Problem description: Using the records below, transcribe word for word the stretch from the line that contains "Where should I" through the line that contains "You are a GUI", both end lines included, and nothing else.

Data extracts:
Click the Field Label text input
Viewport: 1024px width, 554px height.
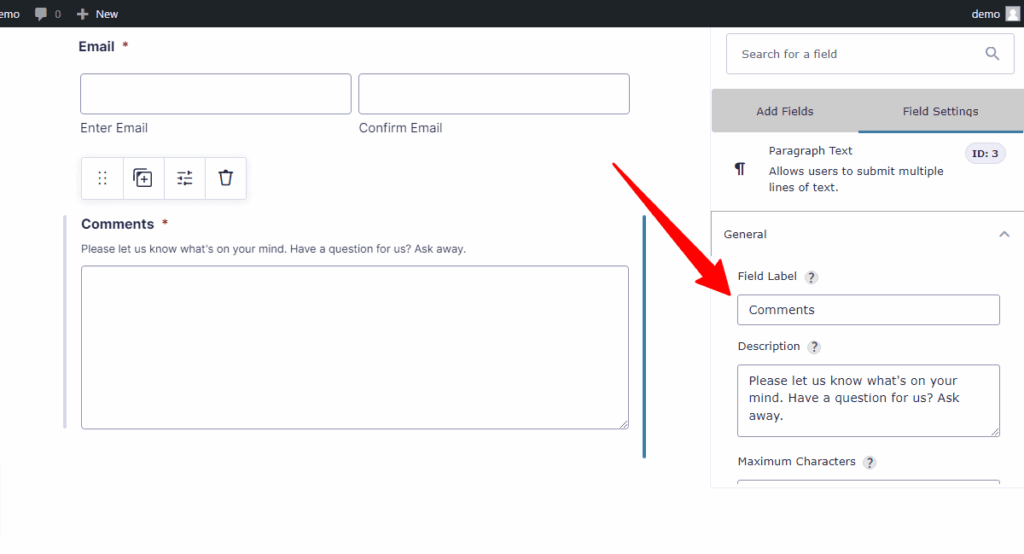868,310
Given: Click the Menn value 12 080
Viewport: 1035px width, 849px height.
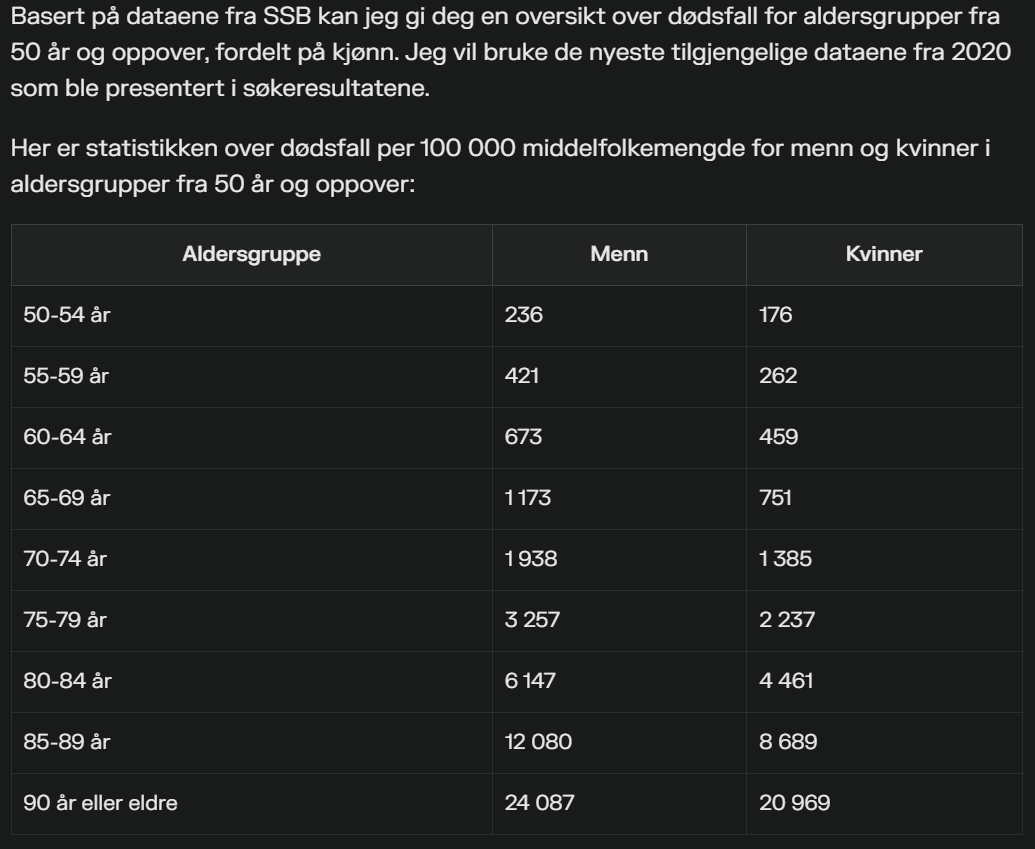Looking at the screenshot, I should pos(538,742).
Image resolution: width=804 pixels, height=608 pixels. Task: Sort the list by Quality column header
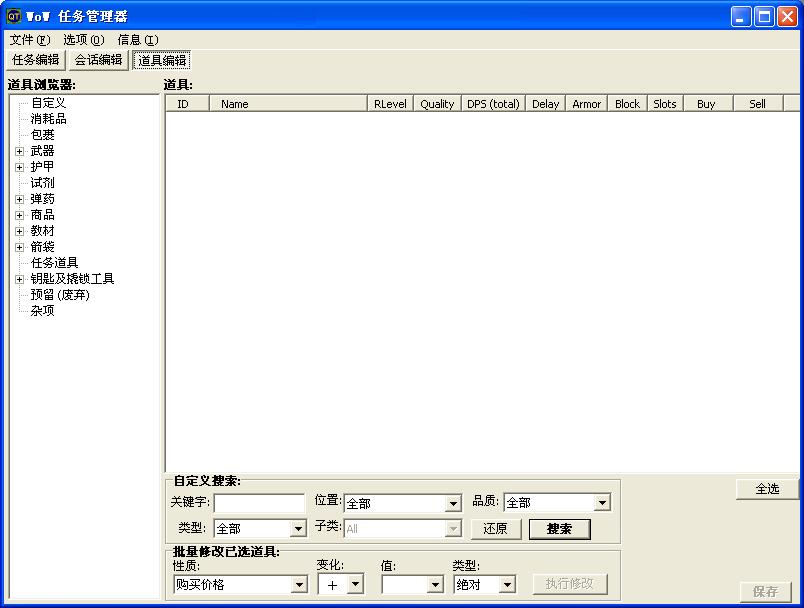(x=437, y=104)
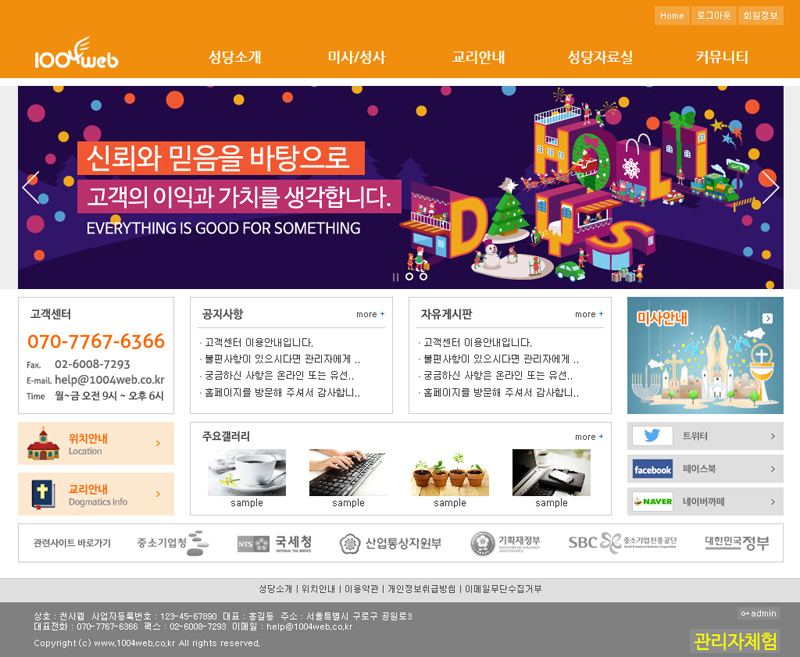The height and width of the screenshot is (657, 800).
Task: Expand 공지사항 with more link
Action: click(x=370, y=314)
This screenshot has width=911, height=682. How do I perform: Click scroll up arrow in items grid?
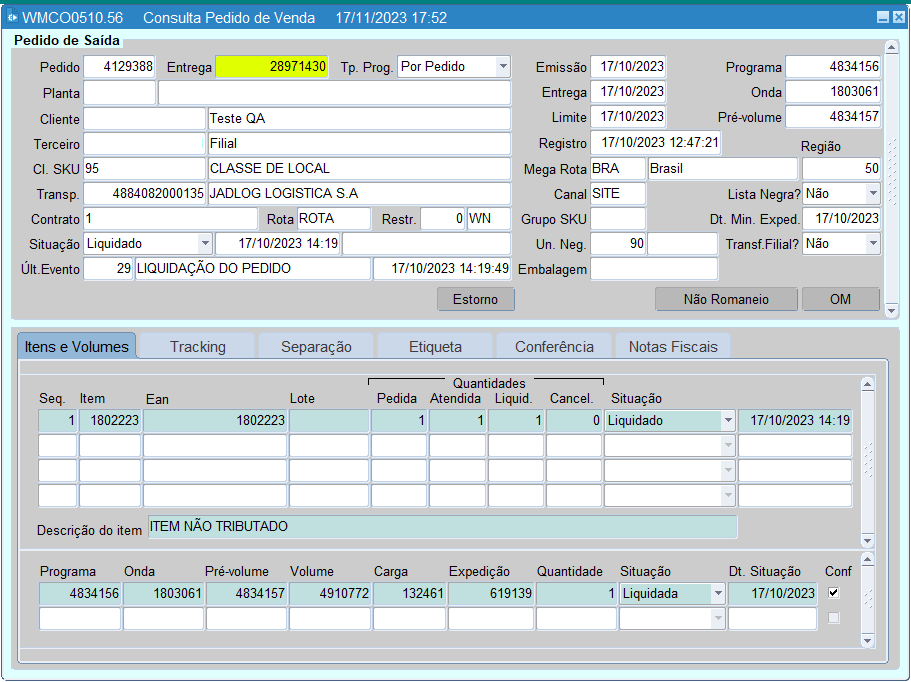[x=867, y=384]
--
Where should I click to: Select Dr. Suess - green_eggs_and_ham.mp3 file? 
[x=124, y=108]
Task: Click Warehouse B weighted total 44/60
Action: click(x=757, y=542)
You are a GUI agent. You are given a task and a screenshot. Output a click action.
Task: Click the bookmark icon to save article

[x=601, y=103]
==
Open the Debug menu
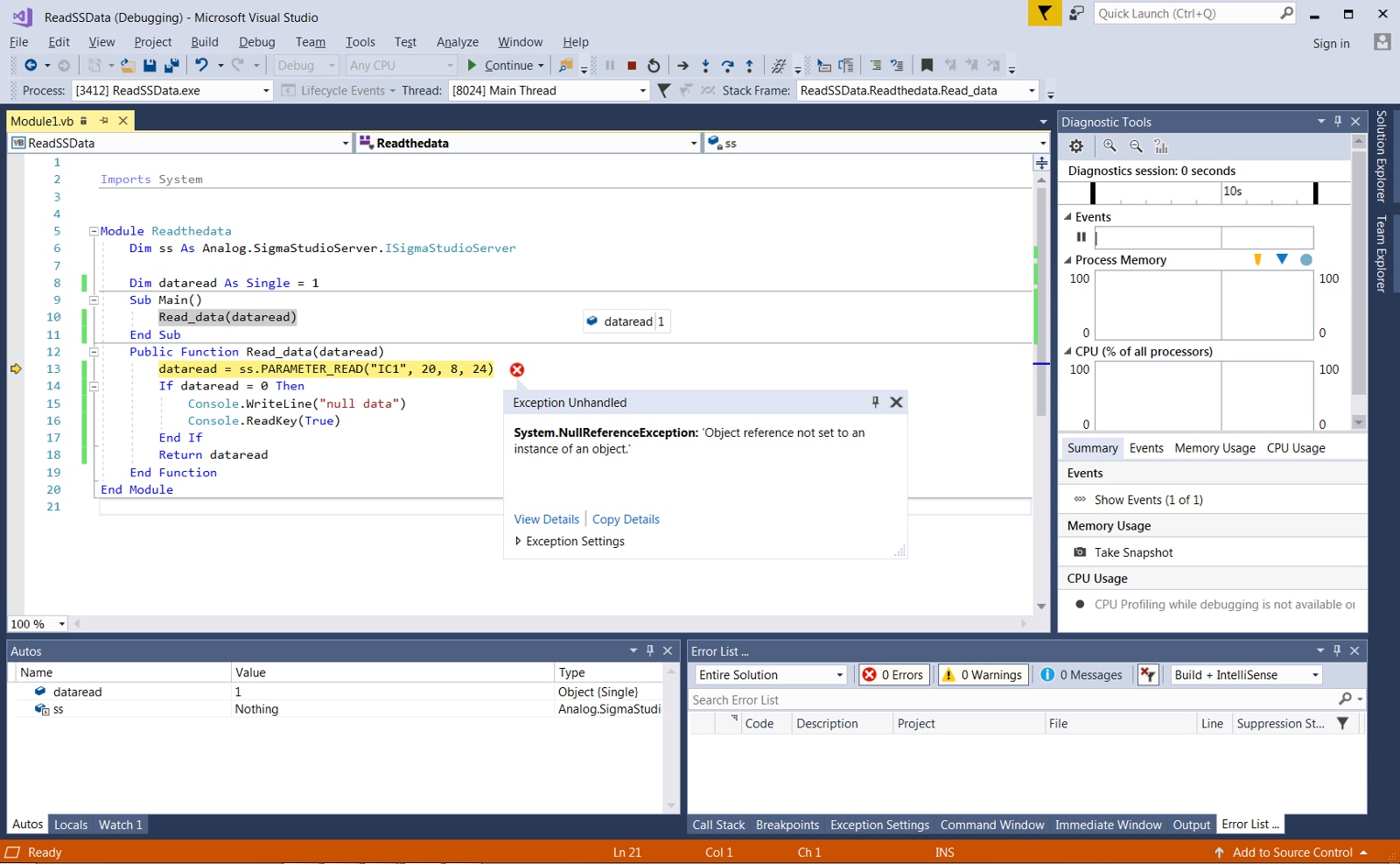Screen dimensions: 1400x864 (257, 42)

Exercise answer:
Where should I click to: Select Dr. Suess - green_eggs_and_ham.mp3 file? 
[x=124, y=108]
Task: Click Warehouse B weighted total 44/60
Action: click(x=757, y=542)
You are a GUI agent. You are given a task and a screenshot. Output a click action.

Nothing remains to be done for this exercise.